The insurgents' only accomplishment is to create chaos. They are strictly a negative force, who can only hope to slow down Iraq 's steady climb toward recovery. Finding that they usually die when they fight American soldiers, they have taken to preying mostly on weak and innocent targets like Red Cross buildings, mosques, and humanitarian agencies. This is a desperate and retrograde military strategy that will win them no friends.

The insurgents have no platform, no winning message, no identifiable leaders. There is no evidence that they represent a popular movement, or that they enjoy any widespread support. They instead, simply well armed and comparatively wealthy fringe fanatics. Many of them are foreign, All of them are leftovers of old Arab power blocs. They are feared by many Iraqis, but not broadly respected, trusted, or liked.

In short, they are political criminals.

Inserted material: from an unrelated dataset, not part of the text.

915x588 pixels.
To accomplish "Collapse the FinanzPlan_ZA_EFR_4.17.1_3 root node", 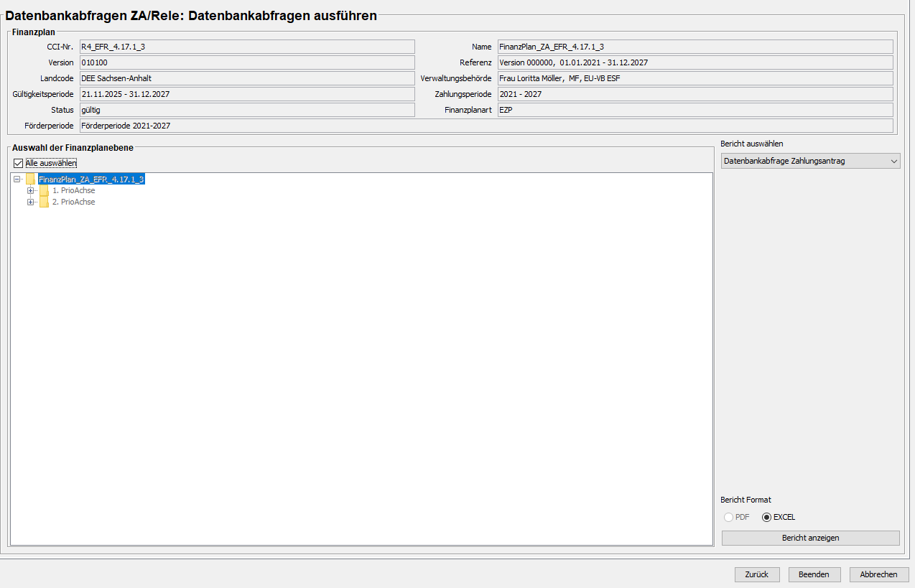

Everyday Iraqis remember 1991, when America disappeared before the job was done, and many citizens remain wary about acting against political criminals in ways that could put their own lives at risk. But I believe that, increasingly, the guerillas will find it hard to swim and hide among the Iraqi public.

ON THE SIDE OF THE ANGELS

The best way to understand our current position in Iraq may be as follows. A psychological contest is under way for Iraqi loyalties. On one side are remnants of an unpopular regime, reinforced by unpopular foreigners, who merely wreck and kill in ugly ways, especially at religious and humanitarian sites, frequently on holy days, with most of the victims being innocent Iraqis.

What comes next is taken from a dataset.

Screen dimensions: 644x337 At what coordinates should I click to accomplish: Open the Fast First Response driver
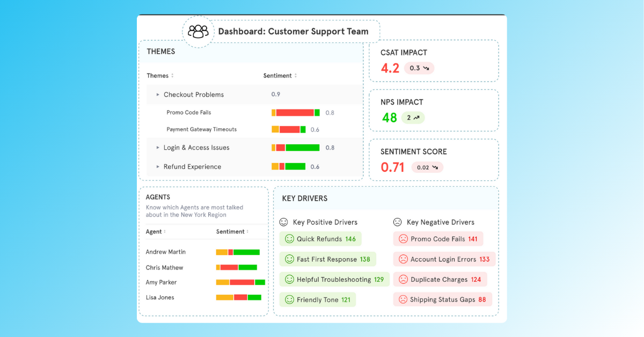tap(328, 259)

On the other side are American forces who have, on the whole, been quite gentle and forbearing. (If anything, everyday Iraqis are now more likely to criticize the Americans for being insufficiently ruthless in dealing with the insurgents.) And any day now, we hope, those American forces will get a multi-billion dollar infusion of funds-thanks to the U.S. Congress and some of our overseas allies-which will allow them to demonstrate to the Iraqis even more clearly who is on the side of progress, modernity, prosperity, and human decency. And you know what? That's a pretty good position from which to prosecute a war against minority guerillas.

No guerilla war is easy. We will need to strike hard, and to spend money. Improving our intelligence, and training more and more Iraqi compatriots who will fight next to us, and increasingly instead of us, should be high priorities. But there is no Ho Chi Minh trail pumping fresh poison into Iraq, and with each passing season there will be fewer weapons in the hands of fewer guerillas with less and less money to spend. 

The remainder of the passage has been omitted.